Here are some photos from Patsy's trips to Kenya:
Ellen Gillis - Q and A about Broken Crayons - October 2020
Ellen Gillis inspired the story of Broken Crayons. The school where she taught in Kenya in 2005 was Gathukimundu school. Ellen is currently teaching eighth grade at Stonepark.
Spoiler alert! Don't read this Q and A if you haven't read the book!!!
What did you think when you heard about the book?
When I first heard that Patsy had written a book inspired by the story of the broken crayons, I was really pleased. It was one of those stories from my time in Kenya that I think about often and I tried to share it as much as I could through several presentations after I got back, so I’m really excited that this sweet story can now be shared with a wider audience. Thanks to Patsy’s creativity and persistence, this book about the broken crayons has become a reality!
2. What do you remember most about your time teaching in Kenya?
Prior to leaving for Africa, a professor told me that once you go there, spend time with the people, and explore the land -- it sticks with you for a lifetime and you will always want to return. When I think back on my time in Kenya, I remember what struck me most was the spirit of the people. Kenya is a truly remarkable country, but it is faced with the many hardships that accompany widespread poverty. Despite these challenges, the people I met there were incredibly kind, genuine, and hardworking. Due to the long-standing economic circumstances in Kenya there is a lot of pressure on students to succeed in school and therefore education is a highly valued aspect of their lives. It was amazing to see that from a very early age how students overcame what would be considered extreme barriers in our culture, to show up and be so motivated to learn.
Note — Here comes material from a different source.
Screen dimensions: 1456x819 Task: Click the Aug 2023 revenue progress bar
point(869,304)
3. How do you think that experience shaped you as a teacher?
My experiences in Kenya have always helped me to keep things in perspective. We are so unbelievably lucky to be Canadian, to have the resources that we have, and to have the opportunities in life that we do. Sometimes it means looking from the outside in to really appreciate that fact. I think my experiences in Kenya continues to motivate me to not only encourage my students to be empathetic to others, but to also become engaged global citizens.
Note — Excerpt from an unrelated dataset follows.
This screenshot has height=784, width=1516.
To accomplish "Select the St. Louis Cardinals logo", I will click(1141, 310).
4. Why do you think it’s important to share the story of Broken Crayons?
I think it’s important to share the story of the broken crayons because I think it really exemplifies the benevolence that exists among the Kenyan people….all the way down to those little kids who are the stars of this story. Instinctively, and without hesitation, they broke those crayons so that their peers in other classrooms and their brothers and sisters at home could understand and experience the joy of using colour for the first time. In their own unique way, they demonstrated that showing kindness to others is more important than material possessions. It was an example of empathy in its purest form and it reminds us that we can learn so much from others if we keep our eyes open.